Insulin vs GLP-1 analogues in poorly controlled type 2 diabetic subjects on oral therapy: Ameta-analysis

Aim: To compare insulin and GLP-1 analogues therapy on glycemic control in poorly controlled Type 2 diabetes (T2DM) subjects failing on oral therapy. Methods: The electronic database PubMed was systematically searched for randomized controlled trial (RCT) with duration >16 weeks comparing the addition of insulin therapy vs glucagon-like peptide (GLP-1) analogues in poorly controlled T2DM subjects on oral therapy. Results: We identified 7 RCT with 2199 patients of whom 1119 were assigned to insulin therapy and 1080 received a GLP-1 analogue.

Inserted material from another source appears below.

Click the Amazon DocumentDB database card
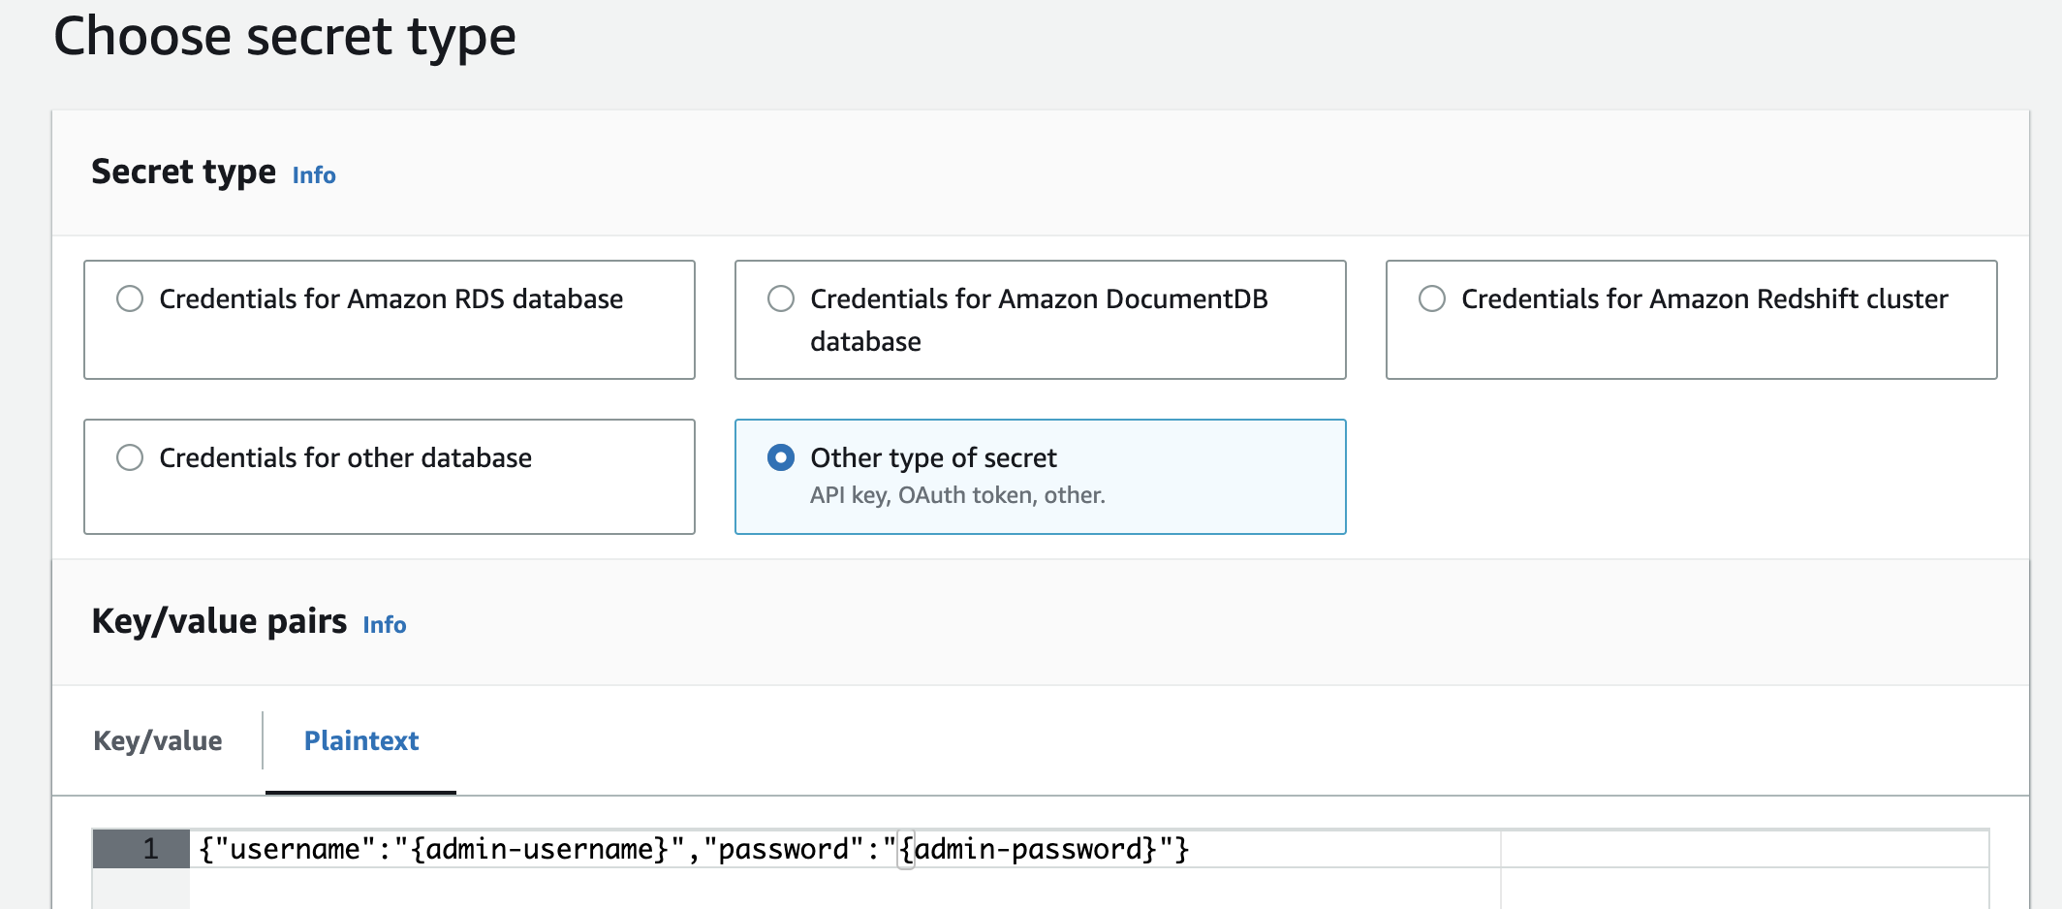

Both insulin and GLP-1 analogues were effective in lowering glycated hemoglobin (HbA_1c) with no statistically significant difference between the mean decreases in HbA_1c. However, insulin was more effective than GLP-1 analogues in lowering the fasting plasma glucose concentration, while GLP-1 agonists were more effective in lowering the postprandial glucose concentration. Insulin therapy was associated with weight gain while GLP-1 analogues consistently caused weight loss and the difference between the mean change in body weight between the two therapies was highly statistically significant. Despite a similar decrease in HbA_1c, the risk of hypoglycemia was 35% lower (p=0.001) with GLP-1 therapy compared to insulin. Compared to insulin, GLP-1 analogues caused a significant decrease in systolic blood pressure and were associated with greater rate of gastrointestinal adverse events. Conclusion/interpretation: In poorly controlled T2DM subjects on oral therapy, GLP-1 analogues and insulin are equally effective in lowering the HbA_1c. However, GLP-1 analogues have additional non-glycemic benefits and lower risk of hypoglycemia. Thus, GLP-1 analogues should be considered as a treatment option in this group of diabetic individuals.